# STORED DATA:
__________________________________________________
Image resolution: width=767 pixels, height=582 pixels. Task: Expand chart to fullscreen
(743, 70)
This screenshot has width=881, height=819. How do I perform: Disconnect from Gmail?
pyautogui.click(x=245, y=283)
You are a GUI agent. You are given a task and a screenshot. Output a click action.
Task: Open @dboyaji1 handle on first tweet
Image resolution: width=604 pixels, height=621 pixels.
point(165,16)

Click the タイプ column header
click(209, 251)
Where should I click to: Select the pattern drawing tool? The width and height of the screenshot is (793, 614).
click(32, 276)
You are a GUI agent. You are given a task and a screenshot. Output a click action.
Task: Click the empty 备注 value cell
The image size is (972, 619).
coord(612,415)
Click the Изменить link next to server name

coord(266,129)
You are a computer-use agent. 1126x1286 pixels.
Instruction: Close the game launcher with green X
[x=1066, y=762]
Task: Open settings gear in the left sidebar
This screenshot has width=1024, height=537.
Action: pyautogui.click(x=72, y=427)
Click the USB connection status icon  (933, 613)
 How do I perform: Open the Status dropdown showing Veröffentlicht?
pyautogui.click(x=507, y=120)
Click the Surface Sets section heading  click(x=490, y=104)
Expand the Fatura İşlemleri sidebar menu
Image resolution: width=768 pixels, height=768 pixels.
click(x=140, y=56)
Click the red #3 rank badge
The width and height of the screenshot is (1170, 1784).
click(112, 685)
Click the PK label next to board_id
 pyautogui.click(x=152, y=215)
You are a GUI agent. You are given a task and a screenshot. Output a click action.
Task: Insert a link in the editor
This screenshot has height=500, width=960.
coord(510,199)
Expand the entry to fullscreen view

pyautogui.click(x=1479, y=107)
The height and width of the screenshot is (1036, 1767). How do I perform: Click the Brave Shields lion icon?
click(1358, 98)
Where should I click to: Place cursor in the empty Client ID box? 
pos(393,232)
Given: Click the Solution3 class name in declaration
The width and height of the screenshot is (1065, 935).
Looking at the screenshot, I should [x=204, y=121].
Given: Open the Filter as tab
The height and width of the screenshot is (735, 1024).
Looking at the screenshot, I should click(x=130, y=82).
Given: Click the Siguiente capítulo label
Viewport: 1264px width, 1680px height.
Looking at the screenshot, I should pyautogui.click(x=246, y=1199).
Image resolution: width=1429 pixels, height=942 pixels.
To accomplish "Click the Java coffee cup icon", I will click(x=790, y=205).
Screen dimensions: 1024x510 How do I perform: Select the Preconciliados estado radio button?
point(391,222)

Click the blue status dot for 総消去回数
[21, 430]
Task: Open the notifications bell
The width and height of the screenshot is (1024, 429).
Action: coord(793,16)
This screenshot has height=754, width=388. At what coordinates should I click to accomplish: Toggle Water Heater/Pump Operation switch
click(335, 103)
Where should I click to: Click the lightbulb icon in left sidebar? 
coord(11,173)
__________________________________________________
# WORK ORDER:
Word for word, copy out the entries.

# RESPONSE AREA:
Image resolution: width=767 pixels, height=582 pixels. Task: Expand chart to fullscreen
(743, 70)
This screenshot has width=881, height=819. How do I perform: Disconnect from Gmail?
pyautogui.click(x=245, y=283)
You are a GUI agent. You are given a task and a screenshot. Output a click action.
Task: Open @dboyaji1 handle on first tweet
Image resolution: width=604 pixels, height=621 pixels.
point(165,16)

Click the タイプ column header
click(209, 251)
Where should I click to: Select the pattern drawing tool? The width and height of the screenshot is (793, 614).
click(32, 276)
You are a GUI agent. You are given a task and a screenshot. Output a click action.
Task: Click the empty 备注 value cell
The image size is (972, 619).
coord(612,415)
Click the Изменить link next to server name

coord(266,129)
You are a computer-use agent. 1126x1286 pixels.
Instruction: Close the game launcher with green X
[x=1066, y=762]
Task: Open settings gear in the left sidebar
This screenshot has width=1024, height=537.
Action: pyautogui.click(x=72, y=427)
Click the USB connection status icon  (933, 613)
 How do I perform: Open the Status dropdown showing Veröffentlicht?
pyautogui.click(x=507, y=120)
Click the Surface Sets section heading  click(x=490, y=104)
Expand the Fatura İşlemleri sidebar menu
Image resolution: width=768 pixels, height=768 pixels.
click(x=140, y=56)
Click the red #3 rank badge
The width and height of the screenshot is (1170, 1784).
click(112, 685)
Click the PK label next to board_id
 pyautogui.click(x=152, y=215)
You are a GUI agent. You are given a task and a screenshot. Output a click action.
Task: Insert a link in the editor
This screenshot has height=500, width=960.
coord(510,199)
Expand the entry to fullscreen view

pyautogui.click(x=1479, y=107)
The height and width of the screenshot is (1036, 1767). How do I perform: Click the Brave Shields lion icon?
click(1358, 98)
Where should I click to: Place cursor in the empty Client ID box? 
pos(393,232)
Given: Click the Solution3 class name in declaration
The width and height of the screenshot is (1065, 935).
Looking at the screenshot, I should [x=204, y=121].
Given: Open the Filter as tab
The height and width of the screenshot is (735, 1024).
Looking at the screenshot, I should click(x=130, y=82).
Given: Click the Siguiente capítulo label
Viewport: 1264px width, 1680px height.
Looking at the screenshot, I should pyautogui.click(x=246, y=1199).
Image resolution: width=1429 pixels, height=942 pixels.
To accomplish "Click the Java coffee cup icon", I will click(x=790, y=205).
Screen dimensions: 1024x510 How do I perform: Select the Preconciliados estado radio button?
point(391,222)

Click the blue status dot for 総消去回数
[21, 430]
Task: Open the notifications bell
The width and height of the screenshot is (1024, 429).
Action: coord(793,16)
This screenshot has height=754, width=388. At what coordinates should I click to accomplish: Toggle Water Heater/Pump Operation switch
click(335, 103)
Where should I click to: Click the lightbulb icon in left sidebar? 
coord(11,173)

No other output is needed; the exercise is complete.